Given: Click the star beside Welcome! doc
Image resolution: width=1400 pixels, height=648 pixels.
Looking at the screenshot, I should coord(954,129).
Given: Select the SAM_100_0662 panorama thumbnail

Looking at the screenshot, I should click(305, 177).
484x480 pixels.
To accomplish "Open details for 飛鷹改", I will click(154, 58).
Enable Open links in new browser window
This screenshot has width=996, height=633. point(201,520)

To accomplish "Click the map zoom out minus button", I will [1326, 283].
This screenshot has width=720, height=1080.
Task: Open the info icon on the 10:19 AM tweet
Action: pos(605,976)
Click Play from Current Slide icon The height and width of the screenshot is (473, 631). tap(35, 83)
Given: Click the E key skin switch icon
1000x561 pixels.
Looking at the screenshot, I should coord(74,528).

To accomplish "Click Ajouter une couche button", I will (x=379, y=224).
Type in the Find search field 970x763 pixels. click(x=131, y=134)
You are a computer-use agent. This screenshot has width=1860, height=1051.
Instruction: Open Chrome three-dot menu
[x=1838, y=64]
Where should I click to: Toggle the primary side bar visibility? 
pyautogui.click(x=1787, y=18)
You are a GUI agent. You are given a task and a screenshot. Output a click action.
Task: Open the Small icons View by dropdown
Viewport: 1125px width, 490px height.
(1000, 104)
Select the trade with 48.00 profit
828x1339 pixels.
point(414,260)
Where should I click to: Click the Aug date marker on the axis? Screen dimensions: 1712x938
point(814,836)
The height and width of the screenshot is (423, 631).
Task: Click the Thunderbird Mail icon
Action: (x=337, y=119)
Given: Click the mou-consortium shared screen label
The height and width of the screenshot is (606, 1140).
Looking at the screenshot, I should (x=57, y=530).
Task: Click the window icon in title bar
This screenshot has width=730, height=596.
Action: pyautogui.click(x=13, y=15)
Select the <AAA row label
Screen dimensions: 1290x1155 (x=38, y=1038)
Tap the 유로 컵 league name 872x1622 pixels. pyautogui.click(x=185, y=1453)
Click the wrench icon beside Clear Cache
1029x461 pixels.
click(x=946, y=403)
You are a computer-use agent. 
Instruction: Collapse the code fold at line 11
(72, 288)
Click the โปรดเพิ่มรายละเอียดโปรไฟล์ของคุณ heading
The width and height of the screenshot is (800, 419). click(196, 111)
# # #
- **Problem requirements**
Would you give again, word for word, every line from the one with "Given: Click the mou-consortium" through the final line of the listing above?

- **Task result**
Given: Click the mou-consortium shared screen label
The height and width of the screenshot is (606, 1140).
Looking at the screenshot, I should (x=57, y=530).
Task: Click the window icon in title bar
This screenshot has width=730, height=596.
Action: pyautogui.click(x=13, y=15)
Select the <AAA row label
Screen dimensions: 1290x1155 (x=38, y=1038)
Tap the 유로 컵 league name 872x1622 pixels. pyautogui.click(x=185, y=1453)
Click the wrench icon beside Clear Cache
1029x461 pixels.
click(x=946, y=403)
You are a computer-use agent. 
Instruction: Collapse the code fold at line 11
(72, 288)
Click the โปรดเพิ่มรายละเอียดโปรไฟล์ของคุณ heading
The width and height of the screenshot is (800, 419). click(196, 111)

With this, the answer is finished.